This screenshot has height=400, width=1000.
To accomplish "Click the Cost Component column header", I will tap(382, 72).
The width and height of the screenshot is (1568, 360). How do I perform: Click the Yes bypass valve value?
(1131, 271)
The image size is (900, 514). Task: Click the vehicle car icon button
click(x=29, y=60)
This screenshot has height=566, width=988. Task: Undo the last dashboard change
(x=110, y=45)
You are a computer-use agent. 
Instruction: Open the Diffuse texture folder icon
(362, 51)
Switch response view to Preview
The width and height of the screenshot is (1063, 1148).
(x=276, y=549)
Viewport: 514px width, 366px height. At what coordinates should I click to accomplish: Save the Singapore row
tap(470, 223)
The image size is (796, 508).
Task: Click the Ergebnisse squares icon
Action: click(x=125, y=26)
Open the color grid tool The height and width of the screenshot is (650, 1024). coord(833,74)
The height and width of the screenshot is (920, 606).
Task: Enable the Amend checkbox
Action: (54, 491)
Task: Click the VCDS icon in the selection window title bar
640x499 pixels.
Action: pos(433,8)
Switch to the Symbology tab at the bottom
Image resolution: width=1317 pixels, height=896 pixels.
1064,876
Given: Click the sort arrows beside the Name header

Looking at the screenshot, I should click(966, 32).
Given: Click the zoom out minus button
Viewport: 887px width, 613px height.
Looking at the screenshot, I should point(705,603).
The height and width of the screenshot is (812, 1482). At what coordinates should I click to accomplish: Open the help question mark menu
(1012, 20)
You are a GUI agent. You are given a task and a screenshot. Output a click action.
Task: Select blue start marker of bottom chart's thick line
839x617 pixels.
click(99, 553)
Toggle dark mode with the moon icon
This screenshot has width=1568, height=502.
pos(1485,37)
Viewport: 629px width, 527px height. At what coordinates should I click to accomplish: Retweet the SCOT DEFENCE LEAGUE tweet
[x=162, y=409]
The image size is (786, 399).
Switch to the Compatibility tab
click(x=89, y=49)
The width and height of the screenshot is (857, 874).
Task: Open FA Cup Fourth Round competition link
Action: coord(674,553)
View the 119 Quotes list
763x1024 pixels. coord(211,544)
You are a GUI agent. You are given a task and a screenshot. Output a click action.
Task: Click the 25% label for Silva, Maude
..........
→ **WORK TO COMPLETE**: Both ends count here. Reproduce exactly the lines from the one containing "839x617 pixels." through the end of the listing.

→ **RESPONSE BOX**:
839x617 pixels.
click(99, 553)
Toggle dark mode with the moon icon
This screenshot has width=1568, height=502.
pos(1485,37)
Viewport: 629px width, 527px height. At what coordinates should I click to accomplish: Retweet the SCOT DEFENCE LEAGUE tweet
[x=162, y=409]
The image size is (786, 399).
Switch to the Compatibility tab
click(x=89, y=49)
The width and height of the screenshot is (857, 874).
Task: Open FA Cup Fourth Round competition link
Action: coord(674,553)
View the 119 Quotes list
763x1024 pixels. coord(211,544)
You are a GUI agent. You are given a task and a screenshot. Output a click action.
Task: Click the 25% label for Silva, Maude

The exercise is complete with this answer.